[Start of INFORMATION SHOWN]

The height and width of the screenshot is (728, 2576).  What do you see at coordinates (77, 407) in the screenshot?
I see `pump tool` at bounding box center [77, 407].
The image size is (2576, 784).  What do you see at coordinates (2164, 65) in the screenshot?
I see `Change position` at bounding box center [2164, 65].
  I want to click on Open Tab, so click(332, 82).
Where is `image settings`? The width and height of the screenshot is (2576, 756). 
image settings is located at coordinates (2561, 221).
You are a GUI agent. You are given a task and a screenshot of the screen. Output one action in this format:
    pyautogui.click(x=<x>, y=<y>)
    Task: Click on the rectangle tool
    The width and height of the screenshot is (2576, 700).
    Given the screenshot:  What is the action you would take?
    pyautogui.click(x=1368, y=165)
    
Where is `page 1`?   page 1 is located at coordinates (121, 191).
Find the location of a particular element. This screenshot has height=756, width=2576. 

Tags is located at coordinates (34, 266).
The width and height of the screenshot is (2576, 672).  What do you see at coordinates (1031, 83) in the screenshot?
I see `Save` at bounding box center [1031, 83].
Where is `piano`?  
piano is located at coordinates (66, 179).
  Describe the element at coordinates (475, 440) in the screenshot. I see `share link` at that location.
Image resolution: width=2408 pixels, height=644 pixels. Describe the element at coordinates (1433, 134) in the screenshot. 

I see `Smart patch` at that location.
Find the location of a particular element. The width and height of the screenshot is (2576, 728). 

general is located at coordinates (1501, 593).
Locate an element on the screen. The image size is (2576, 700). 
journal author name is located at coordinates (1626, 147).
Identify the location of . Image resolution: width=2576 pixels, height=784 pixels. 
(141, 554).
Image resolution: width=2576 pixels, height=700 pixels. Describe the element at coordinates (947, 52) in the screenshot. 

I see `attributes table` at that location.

[End of INFORMATION SHOWN]

§ **DIRECTIONS**:
Rewrite everything from the line containing "Image resolution: width=2576 pixels, height=700" down to the end of the lines, putting "item" in place of "element" and leaving the rest unchanged.

§ **EXERCISE OUTPUT**:
Image resolution: width=2576 pixels, height=700 pixels. Describe the item at coordinates (947, 52) in the screenshot. 

I see `attributes table` at that location.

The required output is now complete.